Rick Kay

No. 52, 58
- Position: Linebacker

Personal information
- Born: November 10, 1949 Henderson, Nevada, U.S.
- Died: September 3, 1998 (aged 48) San Bernardino, California, U.S.
- Listed height: 6 ft 4 in (1.93 m)
- Listed weight: 235 lb (107 kg)

Career information
- High school: Pacific (San Bernardino)
- College: Colorado (1969–1972)
- NFL draft: 1973: undrafted

Career history
- Los Angeles Rams (1973–1977); Atlanta Falcons (1977);
- Stats at Pro Football Reference

= Rick Kay =

American football player (1949–1998)

Richard Floyd Kay (November 10, 1949 – September 3, 1998) was an American professional football player who was a linebacker for four seasons in the National Football League (NFL) with the Los Angeles Rams and Atlanta Falcons. He played college football for the Colorado Buffaloes.

==Early life and college==
Richard Floyd Kay was born on November 10, 1949, in Henderson, Nevada. He attended Pacific High School in San Bernardino, California.

Kay was a member of the Colorado Buffaloes of the University of Colorado from 1969 to 1972 and a three-year letterman from 1970 to 1972. He began his college career as a tight end before switching to defense. He caught four passes for 34 yards and one touchdown in 1970.

==Professional career==
Kay signed with the Los Angeles Rams after going undrafted in the 1973 NFL draft. He played in all 14 games for the Rams during the 1973 season. He missed the entire 1974 season due to injury. Kay appeared in all 14 games for the Rams again in 1975 and recovered one fumble. He played in three games, all starts, in 1976 and recorded one interception. He appeared in five games, starting one, for the Rams in 1977 before being released on October 18, 1977.
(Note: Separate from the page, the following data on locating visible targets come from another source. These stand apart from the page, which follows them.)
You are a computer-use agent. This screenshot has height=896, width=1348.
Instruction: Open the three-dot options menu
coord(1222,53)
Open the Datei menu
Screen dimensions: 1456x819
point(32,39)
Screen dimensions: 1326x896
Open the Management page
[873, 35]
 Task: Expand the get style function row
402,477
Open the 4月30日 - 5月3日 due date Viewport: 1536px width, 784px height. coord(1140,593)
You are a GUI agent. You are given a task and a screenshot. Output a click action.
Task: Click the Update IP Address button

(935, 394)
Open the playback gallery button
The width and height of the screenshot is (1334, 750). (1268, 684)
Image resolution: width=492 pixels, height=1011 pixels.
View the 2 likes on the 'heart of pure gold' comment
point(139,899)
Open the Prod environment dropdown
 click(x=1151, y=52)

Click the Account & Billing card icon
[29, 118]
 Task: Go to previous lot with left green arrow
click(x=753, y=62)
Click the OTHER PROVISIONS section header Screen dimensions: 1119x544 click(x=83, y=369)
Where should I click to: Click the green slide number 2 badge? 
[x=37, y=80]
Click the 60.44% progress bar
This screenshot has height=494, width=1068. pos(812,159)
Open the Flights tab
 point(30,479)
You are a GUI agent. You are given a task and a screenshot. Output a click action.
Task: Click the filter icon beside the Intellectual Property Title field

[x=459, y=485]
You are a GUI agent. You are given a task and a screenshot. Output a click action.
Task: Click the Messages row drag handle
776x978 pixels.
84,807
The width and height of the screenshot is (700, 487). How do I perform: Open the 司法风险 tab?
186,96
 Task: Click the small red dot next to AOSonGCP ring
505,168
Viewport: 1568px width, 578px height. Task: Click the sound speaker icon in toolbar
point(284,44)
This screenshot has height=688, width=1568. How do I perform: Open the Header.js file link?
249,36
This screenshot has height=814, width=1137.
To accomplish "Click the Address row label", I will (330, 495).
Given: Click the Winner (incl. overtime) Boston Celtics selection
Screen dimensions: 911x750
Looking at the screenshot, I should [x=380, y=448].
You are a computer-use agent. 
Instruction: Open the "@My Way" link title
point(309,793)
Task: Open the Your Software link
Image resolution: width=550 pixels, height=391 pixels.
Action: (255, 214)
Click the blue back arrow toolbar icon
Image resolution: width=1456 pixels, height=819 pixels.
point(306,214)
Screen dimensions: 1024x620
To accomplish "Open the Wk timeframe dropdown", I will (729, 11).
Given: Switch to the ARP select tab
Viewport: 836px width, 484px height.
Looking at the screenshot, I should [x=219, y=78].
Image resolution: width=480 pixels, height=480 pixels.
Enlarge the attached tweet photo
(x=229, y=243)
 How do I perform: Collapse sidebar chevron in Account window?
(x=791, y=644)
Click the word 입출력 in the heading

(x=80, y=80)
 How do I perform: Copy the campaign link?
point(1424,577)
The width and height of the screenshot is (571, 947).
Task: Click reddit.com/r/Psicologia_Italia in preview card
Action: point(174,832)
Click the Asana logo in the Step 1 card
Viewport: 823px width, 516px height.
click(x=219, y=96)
Kay was signed by the Atlanta Falcons on October 20, 1977, and played in seven games for them during the 1977 season. He was released by the Falcons in 1978.

==Personal life==
Kay was the father of former Los Angeles Angels director of communications Eric Kay. He died in a car accident on Interstate 215 in San Bernardino, California, on September 3, 1998.